**Task item**
Exact copies of the lines below, from the one with "Деформационные швы (469, 1092)" up to and including the one with "Privacy Policy (92, 2540)", are what this calls for; leave out pictures.

——

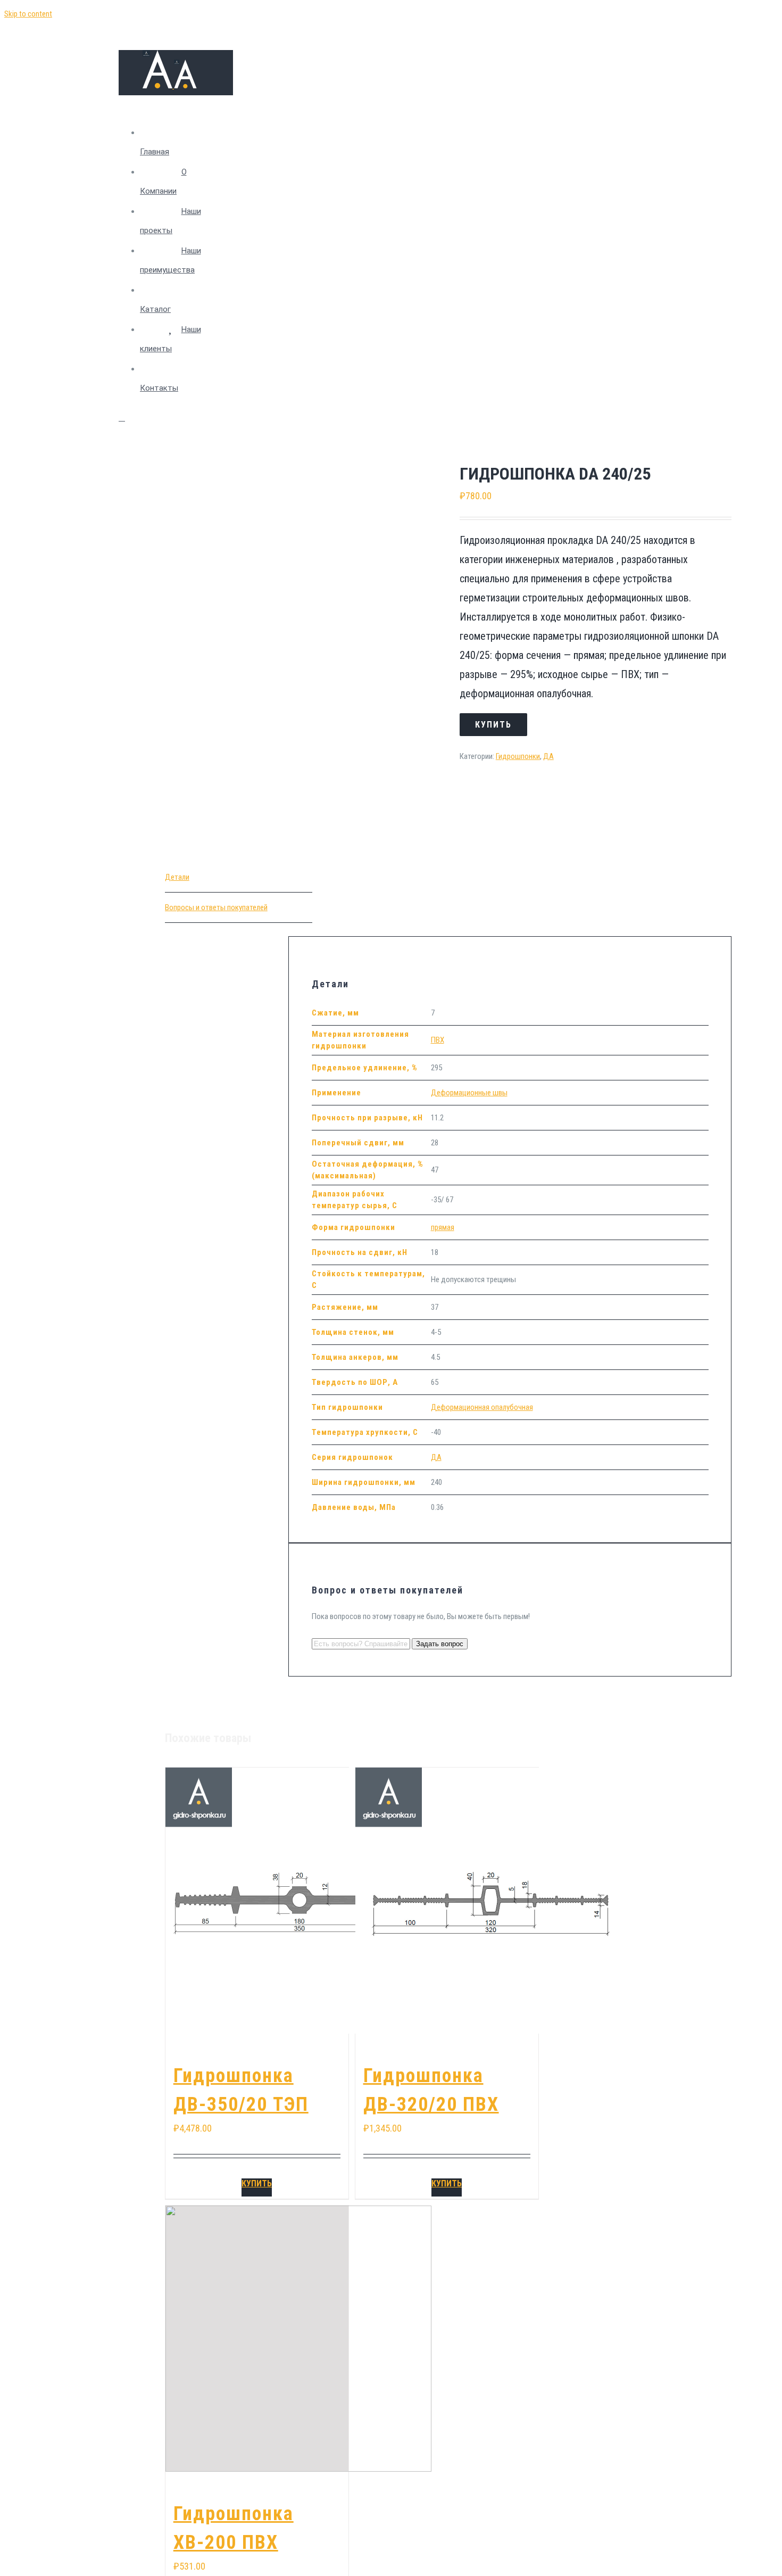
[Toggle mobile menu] (122, 418)
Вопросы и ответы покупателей (216, 907)
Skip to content (28, 14)
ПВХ (437, 1040)
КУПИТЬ (257, 2183)
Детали (177, 877)
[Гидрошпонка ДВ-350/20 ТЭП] (256, 1901)
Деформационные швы (469, 1092)
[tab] (238, 877)
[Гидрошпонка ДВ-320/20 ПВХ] (446, 1901)
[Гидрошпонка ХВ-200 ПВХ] (256, 2339)
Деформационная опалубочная (482, 1407)
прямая (442, 1227)
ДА (548, 756)
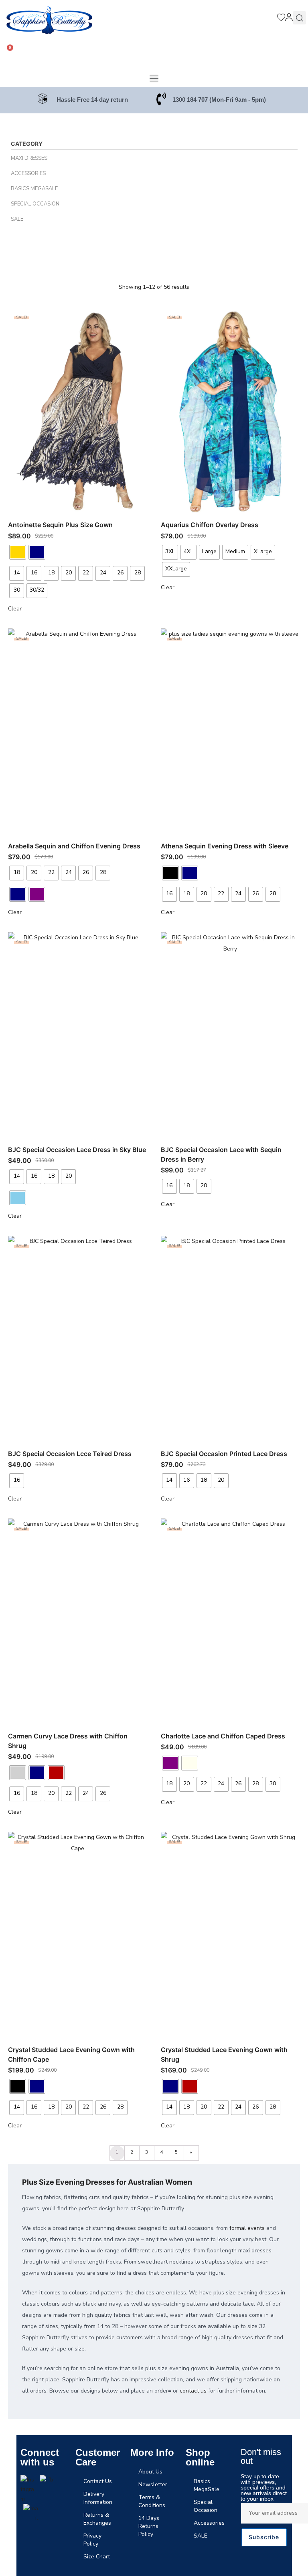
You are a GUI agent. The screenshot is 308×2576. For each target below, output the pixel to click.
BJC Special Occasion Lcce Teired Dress (70, 1454)
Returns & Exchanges (97, 2519)
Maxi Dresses (29, 158)
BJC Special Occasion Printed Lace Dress (224, 1454)
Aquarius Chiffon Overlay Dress (209, 525)
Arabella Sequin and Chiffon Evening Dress (74, 846)
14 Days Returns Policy (148, 2526)
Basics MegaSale (34, 188)
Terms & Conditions (151, 2501)
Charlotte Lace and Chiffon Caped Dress (223, 1736)
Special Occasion (35, 203)
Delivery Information (97, 2498)
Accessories (28, 173)
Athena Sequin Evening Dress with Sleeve (224, 846)
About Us (150, 2471)
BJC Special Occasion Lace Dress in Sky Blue (77, 1150)
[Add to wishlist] (138, 317)
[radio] (18, 552)
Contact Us (97, 2481)
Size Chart (96, 2556)
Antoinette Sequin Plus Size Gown (60, 525)
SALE (17, 219)
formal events (247, 2228)
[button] (154, 78)
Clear (15, 608)
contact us (193, 2391)
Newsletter (152, 2484)
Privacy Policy (92, 2540)
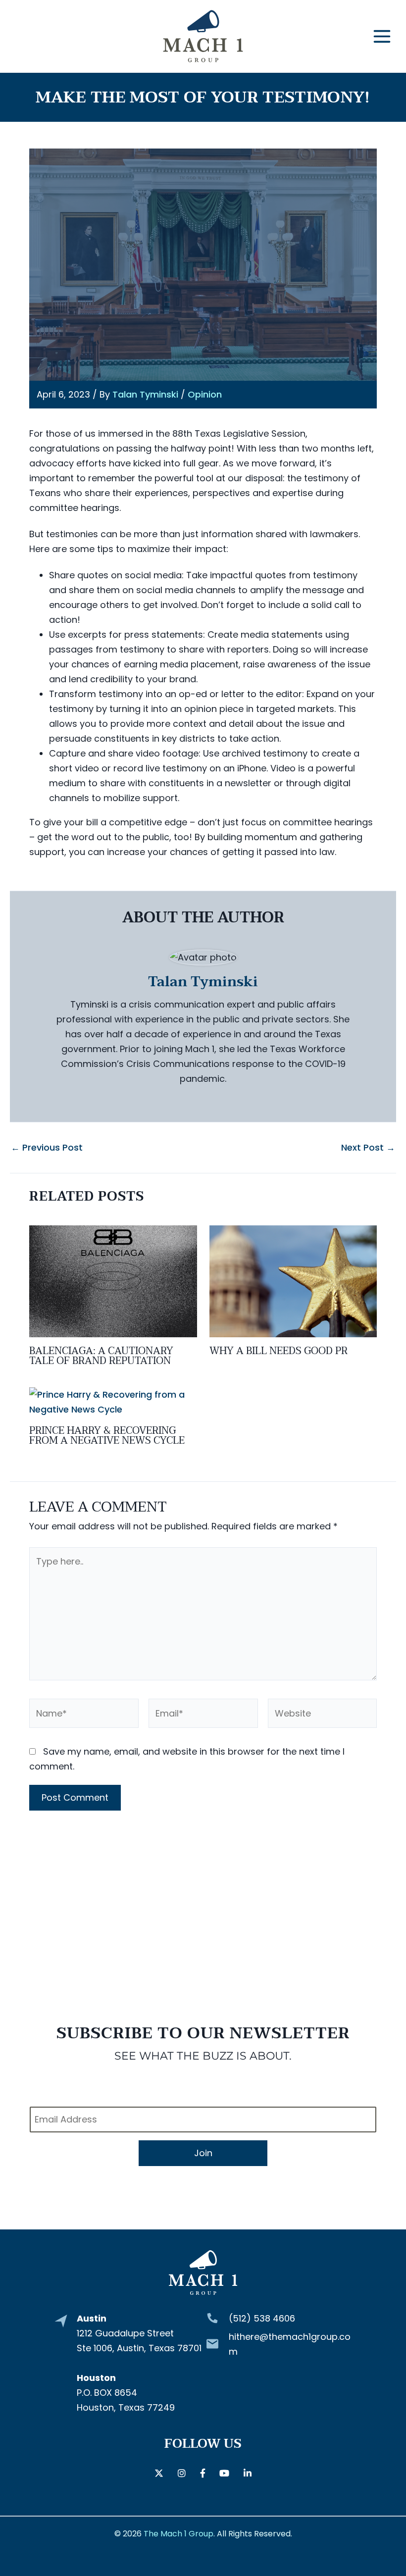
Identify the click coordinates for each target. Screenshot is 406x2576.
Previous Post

——

**Response to the task**
Деформационные швы (469, 1092)
[tab] (238, 877)
[Гидрошпонка ДВ-320/20 ПВХ] (446, 1901)
[Гидрошпонка ХВ-200 ПВХ] (256, 2339)
Деформационная опалубочная (482, 1407)
прямая (442, 1227)
ДА (548, 756)
You are a GUI agent. The screenshot is 308×2576. For each target below, output the pixel to click.
BJC Special Occasion Lcce Teired Dress (70, 1454)
Returns & Exchanges (97, 2519)
Maxi Dresses (29, 158)
BJC Special Occasion Printed Lace Dress (224, 1454)
Aquarius Chiffon Overlay Dress (209, 525)
Arabella Sequin and Chiffon Evening Dress (74, 846)
14 Days Returns Policy (148, 2526)
Basics MegaSale (34, 188)
Terms & Conditions (151, 2501)
Charlotte Lace and Chiffon Caped Dress (223, 1736)
Special Occasion (35, 203)
Delivery Information (97, 2498)
Accessories (28, 173)
Athena Sequin Evening Dress with Sleeve (224, 846)
About Us (150, 2471)
BJC Special Occasion Lace Dress in Sky Blue (77, 1150)
[Add to wishlist] (138, 317)
[radio] (18, 552)
Contact Us (97, 2481)
Size Chart (96, 2556)
Antoinette Sequin Plus Size Gown (60, 525)
SALE (17, 219)
formal events (247, 2228)
[button] (154, 78)
Clear (15, 608)
contact us (193, 2391)
Newsletter (152, 2484)
Privacy Policy (92, 2540)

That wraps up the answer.